BMB: Yeah, but even sometimes it's personal. Like, even the stuff about Jessica and Luke's baby. I wasn't even aware until I thought about it later, and I thought, wow, thank God I have an outlet for this fatherly neurosis.
And not to be too dramatic, but my wife had had an allergic reaction to a medication she had never taken before, and she went into a coma. And they told me that was it. She was never coming out. Her brain tissue had swelled. And that's brain damage. And that's it.
And I literally had a six-month-old baby. And they told me, here's a beeper. We'll let you know if anything has changed. Just go take care of the baby. And literally just four days later, everything was fine. It's been six years and she's fine.
I wrote, over the course of that year, at least 11 coma scenes. There's the Kingpin looking at his wife, there's Jessica looking at Luke. Everyone's in a coma. And I didn't even realize I was doing it. The artwork would come back and I would say, "What the f__k am I doing?" I mean, I had to be the strong guy, but it's amazing how these fictional characters can take on the role filling therapeutic needs.
NRAMA: That begs the question, as we finish up this interview, how has this affected you over the last 10 years?

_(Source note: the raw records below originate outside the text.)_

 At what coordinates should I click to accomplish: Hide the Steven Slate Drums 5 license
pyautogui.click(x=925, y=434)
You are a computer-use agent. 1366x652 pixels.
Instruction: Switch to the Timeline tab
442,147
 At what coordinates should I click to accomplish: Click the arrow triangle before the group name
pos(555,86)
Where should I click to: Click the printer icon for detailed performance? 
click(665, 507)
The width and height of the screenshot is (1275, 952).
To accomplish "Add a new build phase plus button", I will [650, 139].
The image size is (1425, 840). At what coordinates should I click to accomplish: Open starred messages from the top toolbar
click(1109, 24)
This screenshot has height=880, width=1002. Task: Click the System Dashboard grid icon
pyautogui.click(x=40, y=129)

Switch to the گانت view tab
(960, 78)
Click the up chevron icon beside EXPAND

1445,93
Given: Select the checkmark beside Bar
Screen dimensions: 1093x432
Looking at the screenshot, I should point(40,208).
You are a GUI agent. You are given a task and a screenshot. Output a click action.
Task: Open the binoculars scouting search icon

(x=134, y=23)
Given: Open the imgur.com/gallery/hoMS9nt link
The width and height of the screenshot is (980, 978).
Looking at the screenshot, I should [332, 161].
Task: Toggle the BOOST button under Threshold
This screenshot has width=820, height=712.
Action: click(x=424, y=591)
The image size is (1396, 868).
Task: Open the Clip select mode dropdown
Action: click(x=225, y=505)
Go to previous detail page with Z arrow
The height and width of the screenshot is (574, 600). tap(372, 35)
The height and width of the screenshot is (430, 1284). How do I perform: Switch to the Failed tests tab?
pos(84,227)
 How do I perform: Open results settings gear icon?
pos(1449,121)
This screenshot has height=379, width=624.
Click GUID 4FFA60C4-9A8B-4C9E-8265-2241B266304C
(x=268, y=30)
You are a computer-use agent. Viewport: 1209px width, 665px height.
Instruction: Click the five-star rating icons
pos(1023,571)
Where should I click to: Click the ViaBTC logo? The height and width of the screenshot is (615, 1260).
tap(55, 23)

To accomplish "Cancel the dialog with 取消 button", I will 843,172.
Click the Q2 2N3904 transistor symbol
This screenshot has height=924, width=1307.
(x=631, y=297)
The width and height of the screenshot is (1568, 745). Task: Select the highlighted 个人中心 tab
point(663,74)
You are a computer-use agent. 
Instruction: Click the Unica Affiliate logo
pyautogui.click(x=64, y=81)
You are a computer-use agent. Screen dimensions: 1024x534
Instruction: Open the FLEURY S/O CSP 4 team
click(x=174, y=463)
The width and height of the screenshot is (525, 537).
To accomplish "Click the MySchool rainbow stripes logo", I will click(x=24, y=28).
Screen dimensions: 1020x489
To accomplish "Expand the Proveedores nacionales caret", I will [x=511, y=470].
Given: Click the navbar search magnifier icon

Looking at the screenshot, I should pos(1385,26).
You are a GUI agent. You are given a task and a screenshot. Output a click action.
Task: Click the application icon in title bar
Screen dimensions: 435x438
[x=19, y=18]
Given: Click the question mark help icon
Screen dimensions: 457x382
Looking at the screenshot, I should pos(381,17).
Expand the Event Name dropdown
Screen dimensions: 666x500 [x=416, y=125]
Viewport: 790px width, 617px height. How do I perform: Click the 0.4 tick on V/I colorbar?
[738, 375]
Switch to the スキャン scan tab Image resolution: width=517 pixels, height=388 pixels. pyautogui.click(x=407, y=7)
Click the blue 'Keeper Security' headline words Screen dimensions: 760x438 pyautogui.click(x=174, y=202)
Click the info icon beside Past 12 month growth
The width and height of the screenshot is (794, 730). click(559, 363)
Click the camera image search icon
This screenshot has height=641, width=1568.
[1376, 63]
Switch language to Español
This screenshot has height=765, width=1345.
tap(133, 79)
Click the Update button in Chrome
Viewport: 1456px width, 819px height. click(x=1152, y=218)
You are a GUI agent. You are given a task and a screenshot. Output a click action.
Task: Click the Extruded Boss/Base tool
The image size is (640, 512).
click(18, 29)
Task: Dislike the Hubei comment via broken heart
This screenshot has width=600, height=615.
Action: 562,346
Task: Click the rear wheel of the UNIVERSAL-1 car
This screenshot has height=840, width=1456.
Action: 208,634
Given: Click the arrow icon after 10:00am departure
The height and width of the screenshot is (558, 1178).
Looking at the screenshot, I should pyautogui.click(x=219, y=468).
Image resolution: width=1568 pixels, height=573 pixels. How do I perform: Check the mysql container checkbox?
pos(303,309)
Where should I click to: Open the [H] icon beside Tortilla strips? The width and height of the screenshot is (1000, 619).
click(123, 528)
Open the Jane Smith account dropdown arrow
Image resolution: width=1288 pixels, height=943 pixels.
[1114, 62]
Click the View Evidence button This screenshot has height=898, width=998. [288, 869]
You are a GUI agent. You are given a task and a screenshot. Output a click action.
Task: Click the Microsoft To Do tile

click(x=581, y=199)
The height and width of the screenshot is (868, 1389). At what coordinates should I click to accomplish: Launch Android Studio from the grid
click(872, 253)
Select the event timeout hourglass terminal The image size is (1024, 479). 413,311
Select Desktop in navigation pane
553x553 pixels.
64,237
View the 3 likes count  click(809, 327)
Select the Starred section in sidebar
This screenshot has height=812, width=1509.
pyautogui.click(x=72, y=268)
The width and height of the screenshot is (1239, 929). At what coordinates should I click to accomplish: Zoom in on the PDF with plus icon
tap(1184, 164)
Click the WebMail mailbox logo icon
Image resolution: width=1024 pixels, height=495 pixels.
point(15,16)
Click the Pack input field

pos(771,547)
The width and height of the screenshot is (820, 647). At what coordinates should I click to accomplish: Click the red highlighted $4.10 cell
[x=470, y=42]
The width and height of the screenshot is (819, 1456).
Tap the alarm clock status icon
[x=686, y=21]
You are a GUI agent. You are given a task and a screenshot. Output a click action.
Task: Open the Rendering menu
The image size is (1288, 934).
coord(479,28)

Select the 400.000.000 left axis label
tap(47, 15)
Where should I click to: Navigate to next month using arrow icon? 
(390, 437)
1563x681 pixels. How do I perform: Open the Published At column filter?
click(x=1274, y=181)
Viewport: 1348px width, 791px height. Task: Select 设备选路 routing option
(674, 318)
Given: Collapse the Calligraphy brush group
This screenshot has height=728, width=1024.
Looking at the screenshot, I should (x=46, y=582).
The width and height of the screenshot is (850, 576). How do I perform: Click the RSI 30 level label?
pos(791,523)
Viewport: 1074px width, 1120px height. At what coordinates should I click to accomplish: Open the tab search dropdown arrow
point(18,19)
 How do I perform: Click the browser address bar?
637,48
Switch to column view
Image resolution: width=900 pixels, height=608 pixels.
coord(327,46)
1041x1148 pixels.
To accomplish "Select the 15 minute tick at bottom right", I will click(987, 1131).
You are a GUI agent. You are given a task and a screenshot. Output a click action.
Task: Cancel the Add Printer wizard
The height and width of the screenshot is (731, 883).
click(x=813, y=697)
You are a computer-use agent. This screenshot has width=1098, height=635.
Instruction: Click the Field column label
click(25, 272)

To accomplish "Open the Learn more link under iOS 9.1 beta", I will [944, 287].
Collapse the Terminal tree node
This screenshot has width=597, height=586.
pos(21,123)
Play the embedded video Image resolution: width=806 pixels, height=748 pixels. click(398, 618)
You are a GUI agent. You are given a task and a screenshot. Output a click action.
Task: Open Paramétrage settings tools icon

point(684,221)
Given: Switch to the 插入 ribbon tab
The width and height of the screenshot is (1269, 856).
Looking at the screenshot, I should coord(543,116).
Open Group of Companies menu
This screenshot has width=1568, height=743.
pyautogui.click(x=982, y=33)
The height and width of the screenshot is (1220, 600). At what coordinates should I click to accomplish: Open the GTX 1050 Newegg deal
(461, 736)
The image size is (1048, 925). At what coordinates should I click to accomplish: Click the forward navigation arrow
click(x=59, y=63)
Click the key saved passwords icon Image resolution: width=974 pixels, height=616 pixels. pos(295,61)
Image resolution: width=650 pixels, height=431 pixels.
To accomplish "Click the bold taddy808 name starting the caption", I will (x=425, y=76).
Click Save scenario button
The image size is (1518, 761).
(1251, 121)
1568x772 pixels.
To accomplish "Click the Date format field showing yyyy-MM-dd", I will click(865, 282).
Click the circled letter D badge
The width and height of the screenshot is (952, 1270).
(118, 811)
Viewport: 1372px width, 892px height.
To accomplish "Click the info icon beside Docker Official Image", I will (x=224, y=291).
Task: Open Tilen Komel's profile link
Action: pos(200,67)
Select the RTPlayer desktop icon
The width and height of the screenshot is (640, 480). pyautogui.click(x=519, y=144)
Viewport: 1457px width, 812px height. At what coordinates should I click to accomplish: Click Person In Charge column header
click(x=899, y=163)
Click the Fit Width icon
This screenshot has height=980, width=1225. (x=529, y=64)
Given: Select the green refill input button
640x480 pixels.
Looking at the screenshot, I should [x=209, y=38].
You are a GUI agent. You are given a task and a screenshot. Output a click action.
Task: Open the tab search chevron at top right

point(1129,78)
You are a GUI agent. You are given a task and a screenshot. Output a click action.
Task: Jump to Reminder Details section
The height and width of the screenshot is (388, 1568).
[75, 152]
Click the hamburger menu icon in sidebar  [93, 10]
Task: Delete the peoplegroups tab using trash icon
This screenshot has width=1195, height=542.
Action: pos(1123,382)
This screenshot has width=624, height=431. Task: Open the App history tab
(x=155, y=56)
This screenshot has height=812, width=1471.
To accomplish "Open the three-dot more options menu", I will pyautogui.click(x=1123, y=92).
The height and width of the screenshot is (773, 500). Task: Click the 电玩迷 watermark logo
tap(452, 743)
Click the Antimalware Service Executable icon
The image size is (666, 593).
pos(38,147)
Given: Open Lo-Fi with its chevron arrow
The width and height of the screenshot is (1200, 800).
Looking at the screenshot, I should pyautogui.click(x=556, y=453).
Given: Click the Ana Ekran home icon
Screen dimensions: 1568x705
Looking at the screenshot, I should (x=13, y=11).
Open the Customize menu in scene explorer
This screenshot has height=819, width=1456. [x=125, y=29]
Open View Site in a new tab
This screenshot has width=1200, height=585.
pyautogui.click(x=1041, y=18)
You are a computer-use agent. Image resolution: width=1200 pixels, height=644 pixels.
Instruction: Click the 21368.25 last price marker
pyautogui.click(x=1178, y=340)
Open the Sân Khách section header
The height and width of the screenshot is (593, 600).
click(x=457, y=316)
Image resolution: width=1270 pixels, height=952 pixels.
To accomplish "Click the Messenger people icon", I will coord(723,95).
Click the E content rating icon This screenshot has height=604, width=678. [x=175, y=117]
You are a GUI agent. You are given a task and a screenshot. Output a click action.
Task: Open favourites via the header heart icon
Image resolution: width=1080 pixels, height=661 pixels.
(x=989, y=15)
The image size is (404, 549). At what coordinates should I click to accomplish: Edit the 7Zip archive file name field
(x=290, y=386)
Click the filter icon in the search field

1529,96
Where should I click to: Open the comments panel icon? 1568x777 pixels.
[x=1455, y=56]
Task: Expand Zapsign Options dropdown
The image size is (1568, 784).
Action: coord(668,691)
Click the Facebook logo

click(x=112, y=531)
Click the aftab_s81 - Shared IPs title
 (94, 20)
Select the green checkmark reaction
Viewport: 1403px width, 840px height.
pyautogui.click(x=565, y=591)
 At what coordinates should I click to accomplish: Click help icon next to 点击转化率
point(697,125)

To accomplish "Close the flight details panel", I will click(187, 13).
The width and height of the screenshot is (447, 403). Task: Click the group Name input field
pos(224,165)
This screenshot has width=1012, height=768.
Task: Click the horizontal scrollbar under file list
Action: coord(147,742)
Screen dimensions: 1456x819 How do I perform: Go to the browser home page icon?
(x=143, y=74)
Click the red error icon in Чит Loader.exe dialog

Is your neurosis gone now that you're the Kingpin at Marvel?
BMB: [laughs] I've always been a perfect stew of arrogance and self-loathing. Like, I have all the arrogance to push forward and write my comics and make my comics and do my thing, but at the same time I'm going, "Why? why? why?!!" So yeah, I'm able to balance that very nicely. I try not to pick at that scab too much, because it seems to have worked out.
NRAMA: And there are probably some stories that come out of that.
BMB: Yeah. I'd be a fool not to be aware of it. But yeah, when I first got to Marvel I was newly married, living in Cleveland. Now I have two children and I'm in Portland. And this job has given me the chance to travel all over the world and meet people and hear hundreds of stories about how much these characters mean personally to people, in every language you can imagine. I remember when Issue #50 came out of Ultimate Spider-Man, these soldiers in Afghanistan had flown an issue of Ultimate Spider-Man over the country and then framed it with a patch that it had flown over Afghanistan as a thank you to me. It's all they had for fun, you know? They had one movie and some TV and this comic. And they wrote this whole letter.
And not to get all weird about it, but the responsibility of it never leaves me, that someone really needs to relax and this is how they're going to relax. And this is how they're having fun. And I've had that feeling where I've had a really bad day and I think, please, I hope this cheers me up. This comic excites me or does something cool.
NRAMA: But that's affected you personally?
BMB: Absolutely. Every single thing that has happened, all of these things, have affected me dramatically. I take the fun aspect of comics very seriously. Not to sound like a dork. That was very "Inside the Actors Studio" of me. But literally ever day I get mail from people that are just having a great time and are really relying on me for it, and have been very, very loyal to me and my work. And every whacked out thing I've done. I mean, I've not delivered the same product every year. I try something new every year. And I thank God I have enough people into that. People who are into me trying all these different things enough that I've been able to do it. So I take their loyalty very seriously.